Как это не покажется странным, страх перед наказанием (санкциями) давно уже перестал быть сколько-нибудь серьезным мотивом для формирования социальной ответственности в современном бизнесе. Даже «система заложников» (или проскрипционные списки, придуманные еще Сулой в Древнем Риме), не дает того эффекта, на который рассчитывали ее создатели. Такая технология проскрипций, возможно, порождает определенный страх, но не ответственность. Поэтому прав был К. Маркс, когда писал, что если дать капиталисту 300 % прибыли, то нет такого преступления, на которое он не пойдет. Но при таком «беспределе» как раз и возникает социальное отчуждение, о сущности и характере которого писал К. Маркс [2]. И оно возникает как раз потому, что капитализм — это внутренне порочная система хозяйствования, в которой высшее измеряется низшим, смысл и качество жизни — размерами кошелька или счета в банке. Таким образом безответствнность порождает отчуждение, а отчуждение — страх.
Результатом страха, как когда-то совершенно справедливо отмечал С. Кьеркегор, может быть еще большая безответственность (обман, лицемерие, фарисейство и т. д.). Когда «синтез между чувственным и рациональным оказывается невозможным», происходит «умирание» человека [3].
Сегодня именно вопрос о солидарной ответственности остается крайне слабо изученным и регламентированным. Об этом говорят постоянные споры, часто возникающие между собственниками и пользователями, партнерами и представителями органов
Философия
власти и местного самоуправления, производителями и посредниками, клиентами и продавцами и т. д. Это создает все более возрастающую ситуацию неопределенности в бизнесе, которая уже перестает быть «возможностью выбора альтернатив» и постепенно превращается в так называемую «кумулятивную неопределенность» — энтропию социально-экономических систем [4].

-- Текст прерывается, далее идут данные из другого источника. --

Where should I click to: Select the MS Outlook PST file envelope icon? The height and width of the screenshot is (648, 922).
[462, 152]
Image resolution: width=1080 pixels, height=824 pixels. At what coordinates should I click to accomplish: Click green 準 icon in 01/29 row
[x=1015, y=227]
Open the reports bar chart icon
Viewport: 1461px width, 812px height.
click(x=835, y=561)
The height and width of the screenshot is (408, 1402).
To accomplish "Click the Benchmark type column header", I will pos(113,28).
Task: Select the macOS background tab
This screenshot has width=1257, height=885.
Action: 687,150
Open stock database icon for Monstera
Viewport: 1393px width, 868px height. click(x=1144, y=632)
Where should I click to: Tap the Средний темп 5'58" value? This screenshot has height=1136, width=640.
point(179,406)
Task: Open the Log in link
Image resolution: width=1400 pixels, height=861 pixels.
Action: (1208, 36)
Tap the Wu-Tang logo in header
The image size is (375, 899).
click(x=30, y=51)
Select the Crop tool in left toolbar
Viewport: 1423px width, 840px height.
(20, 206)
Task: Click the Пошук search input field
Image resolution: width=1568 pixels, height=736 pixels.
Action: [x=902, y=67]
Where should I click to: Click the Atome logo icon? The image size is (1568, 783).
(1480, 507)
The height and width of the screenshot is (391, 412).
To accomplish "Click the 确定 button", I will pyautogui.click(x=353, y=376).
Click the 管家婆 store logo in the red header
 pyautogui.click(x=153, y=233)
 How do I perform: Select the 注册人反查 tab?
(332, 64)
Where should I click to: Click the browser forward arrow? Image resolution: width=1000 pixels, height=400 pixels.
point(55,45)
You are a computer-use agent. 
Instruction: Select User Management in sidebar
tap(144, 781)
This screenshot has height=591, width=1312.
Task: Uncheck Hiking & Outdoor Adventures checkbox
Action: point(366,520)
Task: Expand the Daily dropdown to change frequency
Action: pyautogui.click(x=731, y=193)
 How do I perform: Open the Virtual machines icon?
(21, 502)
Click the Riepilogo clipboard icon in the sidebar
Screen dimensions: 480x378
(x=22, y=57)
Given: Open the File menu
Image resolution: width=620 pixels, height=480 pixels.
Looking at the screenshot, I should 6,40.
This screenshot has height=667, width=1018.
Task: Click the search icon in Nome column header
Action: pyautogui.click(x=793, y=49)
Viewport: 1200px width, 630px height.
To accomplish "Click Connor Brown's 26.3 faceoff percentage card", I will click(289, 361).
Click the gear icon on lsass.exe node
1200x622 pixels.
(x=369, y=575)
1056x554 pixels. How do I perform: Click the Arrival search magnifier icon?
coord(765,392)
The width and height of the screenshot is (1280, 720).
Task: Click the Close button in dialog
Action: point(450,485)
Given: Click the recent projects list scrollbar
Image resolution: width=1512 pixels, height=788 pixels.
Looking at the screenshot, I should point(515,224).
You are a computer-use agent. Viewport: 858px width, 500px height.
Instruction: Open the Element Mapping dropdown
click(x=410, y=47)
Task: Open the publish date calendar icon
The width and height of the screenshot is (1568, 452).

Из этих рассуждений становится понятным, что качественное и количественное определение феномена социальной ответственности личности представляет собой серьезную социально философскую проблему. И главное в этой проблеме — преодоление подмены понятий. Например, понятия «презумпция невиновности» в сфере налогового права давно фактически заменена понятием «презумпция виновности». В отличие от гражданского права здесь субъект хозяйствования обязан доказывать свою невиновность (законность полученных доходов) перед налоговыми органами. Получается, что нормы гражданского права в нашей стране все еще находятся в противоречии с нормами хозяйственного права. Точно также политически принцип федерализма находится в противоречии с принципом жесткого централизма бюджетной системы нашей страны. А правовой статус муниципальных органов самоуправления не соответствует аналогичному статусу федеральных и региональных органов «государственной власти». Все это — результат различных мировоззренческих представлений о сущности социальной ответственности со стороны самих же российских законодателей.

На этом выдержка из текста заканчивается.